_Given data:_
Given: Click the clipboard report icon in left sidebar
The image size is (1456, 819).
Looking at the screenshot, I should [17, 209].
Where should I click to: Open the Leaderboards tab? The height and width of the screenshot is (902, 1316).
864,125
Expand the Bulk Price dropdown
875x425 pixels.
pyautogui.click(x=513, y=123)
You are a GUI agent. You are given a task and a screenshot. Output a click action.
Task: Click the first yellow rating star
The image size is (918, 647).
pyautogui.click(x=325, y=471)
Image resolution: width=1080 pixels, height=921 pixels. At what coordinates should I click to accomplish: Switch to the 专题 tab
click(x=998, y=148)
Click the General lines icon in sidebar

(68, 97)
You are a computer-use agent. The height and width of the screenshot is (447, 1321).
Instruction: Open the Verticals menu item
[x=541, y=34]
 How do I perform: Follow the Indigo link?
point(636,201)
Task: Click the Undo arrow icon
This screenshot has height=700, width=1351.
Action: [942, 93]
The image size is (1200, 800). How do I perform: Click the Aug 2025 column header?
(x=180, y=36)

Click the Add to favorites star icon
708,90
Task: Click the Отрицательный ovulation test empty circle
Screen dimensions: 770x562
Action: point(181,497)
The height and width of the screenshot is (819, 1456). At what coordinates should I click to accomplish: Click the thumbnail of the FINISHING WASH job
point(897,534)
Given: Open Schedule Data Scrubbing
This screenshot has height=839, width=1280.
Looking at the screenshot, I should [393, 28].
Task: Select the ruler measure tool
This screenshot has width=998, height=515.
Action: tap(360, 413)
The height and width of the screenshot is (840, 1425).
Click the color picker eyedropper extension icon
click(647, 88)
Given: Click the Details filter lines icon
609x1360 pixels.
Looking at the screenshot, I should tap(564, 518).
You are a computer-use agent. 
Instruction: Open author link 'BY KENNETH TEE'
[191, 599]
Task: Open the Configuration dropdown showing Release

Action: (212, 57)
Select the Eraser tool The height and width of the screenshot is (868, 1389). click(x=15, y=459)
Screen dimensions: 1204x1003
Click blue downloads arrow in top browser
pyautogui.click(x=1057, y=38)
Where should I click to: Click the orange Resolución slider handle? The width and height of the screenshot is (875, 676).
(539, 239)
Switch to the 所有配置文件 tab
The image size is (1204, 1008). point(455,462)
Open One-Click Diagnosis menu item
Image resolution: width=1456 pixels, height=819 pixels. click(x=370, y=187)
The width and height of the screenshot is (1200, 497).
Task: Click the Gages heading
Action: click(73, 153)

_Task description:_ Rewrite every line of the entries above as a numbered list, leaving out the blank lines.

_Written answer:_
1. Given: Click the clipboard report icon in left sidebar
2. The image size is (1456, 819).
3. Looking at the screenshot, I should [17, 209].
4. Where should I click to: Open the Leaderboards tab? The height and width of the screenshot is (902, 1316).
5. 864,125
6. Expand the Bulk Price dropdown
7. 875x425 pixels.
8. pyautogui.click(x=513, y=123)
9. You are a GUI agent. You are given a task and a screenshot. Output a click action.
10. Task: Click the first yellow rating star
11. The image size is (918, 647).
12. pyautogui.click(x=325, y=471)
13. Image resolution: width=1080 pixels, height=921 pixels. At what coordinates should I click to accomplish: Switch to the 专题 tab
14. click(x=998, y=148)
15. Click the General lines icon in sidebar
16. (68, 97)
17. You are a computer-use agent. The height and width of the screenshot is (447, 1321).
18. Instruction: Open the Verticals menu item
19. [x=541, y=34]
20.  How do I perform: Follow the Indigo link?
21. point(636,201)
22. Task: Click the Undo arrow icon
23. This screenshot has height=700, width=1351.
24. Action: [942, 93]
25. The image size is (1200, 800). How do I perform: Click the Aug 2025 column header?
26. (x=180, y=36)
27. Click the Add to favorites star icon
28. 708,90
29. Task: Click the Отрицательный ovulation test empty circle
30. Screen dimensions: 770x562
31. Action: point(181,497)
32. The height and width of the screenshot is (819, 1456). At what coordinates should I click to accomplish: Click the thumbnail of the FINISHING WASH job
33. point(897,534)
34. Given: Open Schedule Data Scrubbing
35. This screenshot has height=839, width=1280.
36. Looking at the screenshot, I should [393, 28].
37. Task: Select the ruler measure tool
38. This screenshot has width=998, height=515.
39. Action: tap(360, 413)
40. The height and width of the screenshot is (840, 1425).
41. Click the color picker eyedropper extension icon
42. click(647, 88)
43. Given: Click the Details filter lines icon
44. 609x1360 pixels.
45. Looking at the screenshot, I should tap(564, 518).
46. You are a computer-use agent. 
47. Instruction: Open author link 'BY KENNETH TEE'
48. [191, 599]
49. Task: Open the Configuration dropdown showing Release
50. Action: (212, 57)
51. Select the Eraser tool The height and width of the screenshot is (868, 1389). click(x=15, y=459)
52. Screen dimensions: 1204x1003
53. Click blue downloads arrow in top browser
54. pyautogui.click(x=1057, y=38)
55. Where should I click to: Click the orange Resolución slider handle? The width and height of the screenshot is (875, 676).
56. (539, 239)
57. Switch to the 所有配置文件 tab
58. The image size is (1204, 1008). point(455,462)
59. Open One-Click Diagnosis menu item
60. Image resolution: width=1456 pixels, height=819 pixels. click(x=370, y=187)
61. The width and height of the screenshot is (1200, 497).
62. Task: Click the Gages heading
63. Action: click(73, 153)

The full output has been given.